Participants were selected from a large cohort, the WADRC, consisting of approximately 700 individuals spanning the AD spectrum: middle-aged participants both with and without a family history of AD, cognitively healthy older control participants, and subjects with clinically diagnosed MCI and AD [11, 13]. Participants with MCI are recruited primarily from local clinics (or control subjects in longitudinal studies that have shown cognitive decline) and diagnosis is confirmed by clinical consensus conference based on established clinical criteria [1, 21]. Participants in this study were diagnosed with MCI due to probable or possible AD. In addition to having an MCI diagnosis, inclusion criteria included having undergone a PC VIPR scan that allowed for measurement of both the left and right internal carotid arteries (measured in the distal petrous segment), resulting in a sample of 38 participants for the present study. All but two (5.3%) of the participants entered the study with an MCI diagnosis from a local clinic, with the other two subjects receiving a diagnosis of MCI after neuropsychological testing done as part of the WADRC clinical core study. One subject entered the study with a presumed diagnosis of dementia due to AD and was changed to MCI at consensus conference, whereas the other subject entered as cognitively healthy and changed to a diagnosis of MCI at consensus conference. A subset of N=22 participants underwent a lumbar puncture (LP), which is an optional study procedure. All procedures were approved by the University of Wisconsin School of Medicine and Public Health Institutional Review Board, in accordance with the Helsinki Declaration of 1975.
2.2. MR Imaging Protocol
Subjects were scanned using an 8-channel head coil (Excite HD Brain Coil, GE Healthcare) on a clinical 3T MRI system (MR750, GE Healthcare, Waukesha, WI). The PC VIPR method was used to acquire four dimensional flow data [10]. Scan parameters for the PC VIPR acquisition were as detailed: venc = 80 cm/s, imaging volume = (22 cm)3, acquired isotropic spatial resolution = (0.7 mm)3, TR/TE=7.4/2.7ms, flip angle α=10°, bandwidth = 83.3KHz, 14,000 projection angles, scan time ~ 7 min, retrospective cardiac gating reconstructed into 20 cardiac phases with temporal interpolation [22].
2.3. Flow Analysis
Velocity vector fields were extracted from the PC VIPR data sets and used for hemodynamic evaluation. Matlab (The Mathworks, Natick, MA) was used for segmentation of the arterial tree from PC angiograms generated from the 4D-Flow MRI data. Interactive flow visualization and selection of planes for quantitative analysis were conducted in EnSight (CEI, Apex, NC); flow analysis planes were manually placed orthogonal to the vessel orientation in the distal petrous ICA and the middle of the M1 segment of the MCA. Using a customized Matlab tool, 2D-cine image series with through-plane velocities were generated from 4D-Flow MRI data at the selected planes of interest [23]. Measurements were taken from both the left and right ICA and the left and right MCA, and these values were averaged to obtain mean ICA and MCA flow metrics, respectively [13, 24]. In three participants the MCA was not able to be segmented successfully, so those participants were excluded from the MCA analyses only.

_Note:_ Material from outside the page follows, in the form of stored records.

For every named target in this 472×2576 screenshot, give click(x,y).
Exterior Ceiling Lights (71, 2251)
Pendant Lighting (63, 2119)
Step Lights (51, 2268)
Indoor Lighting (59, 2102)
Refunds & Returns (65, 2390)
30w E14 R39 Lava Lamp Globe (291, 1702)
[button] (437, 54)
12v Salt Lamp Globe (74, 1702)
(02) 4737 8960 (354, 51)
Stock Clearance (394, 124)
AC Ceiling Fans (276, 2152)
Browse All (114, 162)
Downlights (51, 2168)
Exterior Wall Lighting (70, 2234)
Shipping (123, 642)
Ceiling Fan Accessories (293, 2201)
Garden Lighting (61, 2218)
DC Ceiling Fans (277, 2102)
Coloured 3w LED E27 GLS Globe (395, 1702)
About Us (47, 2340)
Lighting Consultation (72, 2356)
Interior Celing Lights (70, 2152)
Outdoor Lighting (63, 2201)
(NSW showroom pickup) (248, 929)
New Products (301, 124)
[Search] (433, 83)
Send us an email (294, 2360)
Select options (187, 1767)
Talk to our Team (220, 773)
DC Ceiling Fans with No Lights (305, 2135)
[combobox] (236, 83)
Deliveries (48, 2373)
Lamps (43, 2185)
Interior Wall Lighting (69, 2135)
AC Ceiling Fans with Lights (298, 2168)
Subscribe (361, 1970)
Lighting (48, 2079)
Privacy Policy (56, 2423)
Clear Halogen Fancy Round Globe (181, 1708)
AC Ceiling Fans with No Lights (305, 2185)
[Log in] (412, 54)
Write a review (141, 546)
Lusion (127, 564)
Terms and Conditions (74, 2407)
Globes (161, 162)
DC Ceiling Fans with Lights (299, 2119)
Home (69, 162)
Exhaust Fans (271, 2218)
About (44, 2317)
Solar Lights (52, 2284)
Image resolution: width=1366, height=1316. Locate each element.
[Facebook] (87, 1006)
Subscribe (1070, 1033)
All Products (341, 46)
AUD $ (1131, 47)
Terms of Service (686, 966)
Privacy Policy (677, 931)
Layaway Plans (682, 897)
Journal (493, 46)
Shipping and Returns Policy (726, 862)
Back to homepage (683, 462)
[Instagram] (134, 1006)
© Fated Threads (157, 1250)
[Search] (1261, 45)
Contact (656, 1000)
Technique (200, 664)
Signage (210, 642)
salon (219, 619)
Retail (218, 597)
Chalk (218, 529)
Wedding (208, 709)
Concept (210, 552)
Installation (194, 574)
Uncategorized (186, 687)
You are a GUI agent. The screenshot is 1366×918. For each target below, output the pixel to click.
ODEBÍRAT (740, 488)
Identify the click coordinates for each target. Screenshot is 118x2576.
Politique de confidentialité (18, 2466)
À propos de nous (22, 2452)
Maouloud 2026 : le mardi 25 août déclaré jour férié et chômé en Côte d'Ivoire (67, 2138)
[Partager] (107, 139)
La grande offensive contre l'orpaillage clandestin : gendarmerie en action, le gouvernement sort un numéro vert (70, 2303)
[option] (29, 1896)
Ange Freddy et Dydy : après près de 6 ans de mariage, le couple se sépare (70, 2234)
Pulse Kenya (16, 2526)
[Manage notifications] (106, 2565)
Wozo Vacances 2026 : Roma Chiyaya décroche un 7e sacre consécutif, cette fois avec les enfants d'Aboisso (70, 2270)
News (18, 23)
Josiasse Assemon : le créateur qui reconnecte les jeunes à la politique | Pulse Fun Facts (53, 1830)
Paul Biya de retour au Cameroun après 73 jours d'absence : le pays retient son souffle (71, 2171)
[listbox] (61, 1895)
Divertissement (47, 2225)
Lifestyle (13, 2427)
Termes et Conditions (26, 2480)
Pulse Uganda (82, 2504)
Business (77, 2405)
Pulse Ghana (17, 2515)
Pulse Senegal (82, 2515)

2.4. Neuropsychological Testing
Longitudinal cognitive data is collected annually for cognitively healthy older adult (>65y), MCI and dementia participants in the WADRC Clinical Core cohort. At each visit, participants complete a comprehensive neuropsychological test battery examining a number of different cognitive domains; in the study herein, we examined tests of episodic memory (Rey Auditory Verbal Learning Test (RAVLT) total trials 1–5 and delayed recall, and Wechsler Memory Scale – Revised - Logical Memory Immediate and Delayed recall) and executive function (Trail Making Test B (TMT-B), Wechsler Adult Intelligence Scale-Revised Digit Symbol (WAIS-DS) and animal naming (category fluency)). Neuropsychological data from the study visit closest to the MRI was included in analyses (mean interval 53.68 days; SD: 41.83). In order to reduce the number of comparisons and the likelihood of Type 1 error, we created composite Z scores for executive function (TMT-B, WAIS-DS and Animal Naming; TMT-B was first reverse-scored so that higher scores indicated better performance) and memory (RAVLT and logical memory immediate and delay). One subject did not complete the RAVLT or logical memory measures at the neuropsychological visit closest to the MRI scan date, so was excluded from the memory composite analyses only.
2.5. CSF Collection and Analysis
LP for CSF collection was conducted in the morning following at least a 12 hour fast. The LP procedure was performed as follows: a Sprotte spinal needle was inserted into the L3-L4 or L4-L5 vertebral interspace, with slow suction used to withdraw CSF. Within 30 minutes of collection, centrifugation of the CSF to remove red blood cells or other debris was performed. The CSF was then aliquoted into 0.5ml polypropylene tubes and stored at −80˚C [25] until being sent in bulk for analysis at the Clinical Neurochemistry Lab at the Sahlgrenska Academy of the University of Gothenburg, Sweden. The CSF samples were assayed for total-tau and amyloid beta 1–42 (Aβ42) using commercially available enzyme-linked immunosorbent assay (ELISA) methods (INNOTEST assays, Fujiurebio, Ghent Belgium) as described previously [26–28]. Board-certified laboratory technicians blinded to clinical diagnosis performed all analyses on one occasion per batch sent, with two batches sent. 17 of the participants had CSF analyzed in batch 1, and 5 in batch 2; a statistician (DN) created a conversion factor to account for inter-batch variability (Norton et al., in preparation). All samples were analyzed according to protocols approved by the Swedish Board of Accreditation and Conformity Assessment (SWEDAC) using either of two batches of reagents (intra-assay coefficient of variation <10%).
2.6. Statistical Analysis
Multiple linear regression analyses were conducted in SPSS Version 22. Models included either bilateral mean blood flow in the ICA or MCA or the difference in flow between the left and right ICA or left and right MCA (components used to generate the mean flow variable) as the predictor variable, memory or executive function composite scores as the outcome variable, with age at MRI scan, sex, years of education, and interval between MRI scan and cognitive test date as covariates. The absolute value of the difference between left and right flow was examined to test whether it was an overall impairment in blood flow to the brain, or a more localized/lateral arterial issue affecting cognitive performance.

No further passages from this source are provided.